[Stored data entries]
◇ ◇ ◇ ◇

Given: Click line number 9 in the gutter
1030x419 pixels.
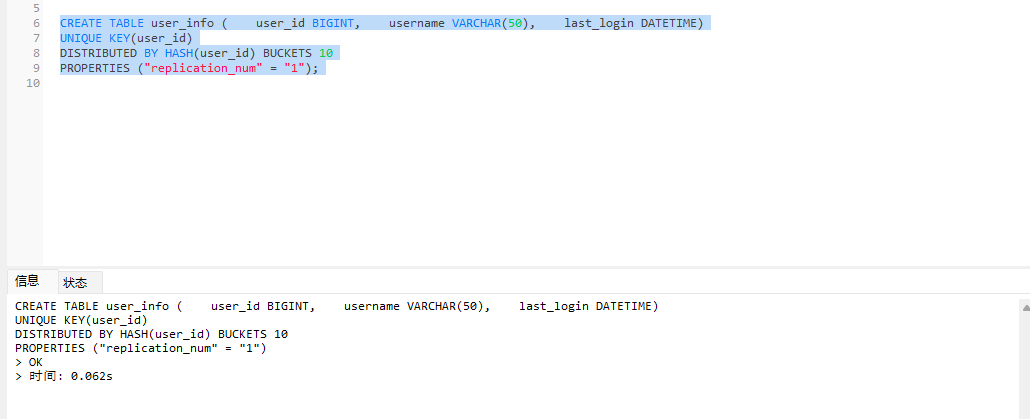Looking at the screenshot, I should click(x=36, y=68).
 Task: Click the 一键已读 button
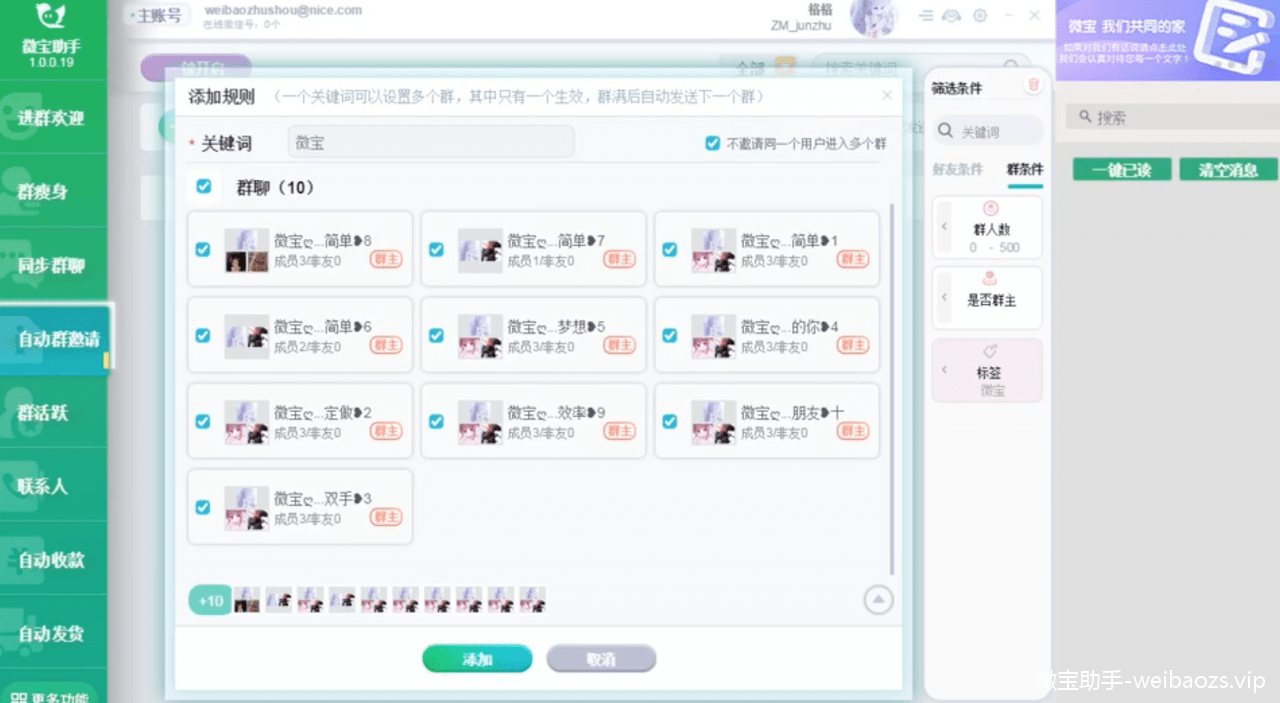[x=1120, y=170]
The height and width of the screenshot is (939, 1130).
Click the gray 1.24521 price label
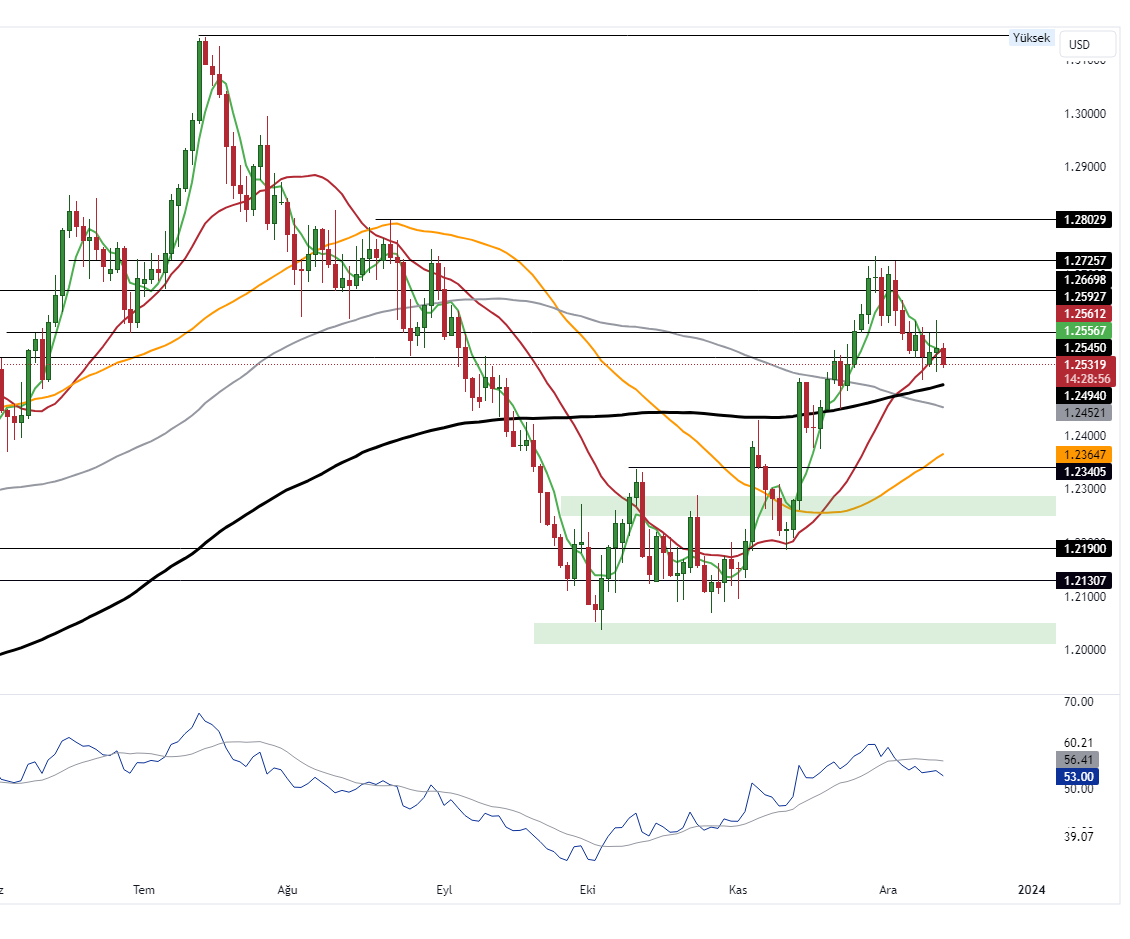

◇ ◇ ◇ ◇

WORK TO BE COMPLETED:
Set every record down again verbatim, without pictures.

RESULT OF THE EXERCISE:
Given: Click line number 9 in the gutter
1030x419 pixels.
Looking at the screenshot, I should click(x=36, y=68).
 Task: Click the 一键已读 button
[x=1120, y=170]
The height and width of the screenshot is (939, 1130).
Click the gray 1.24521 price label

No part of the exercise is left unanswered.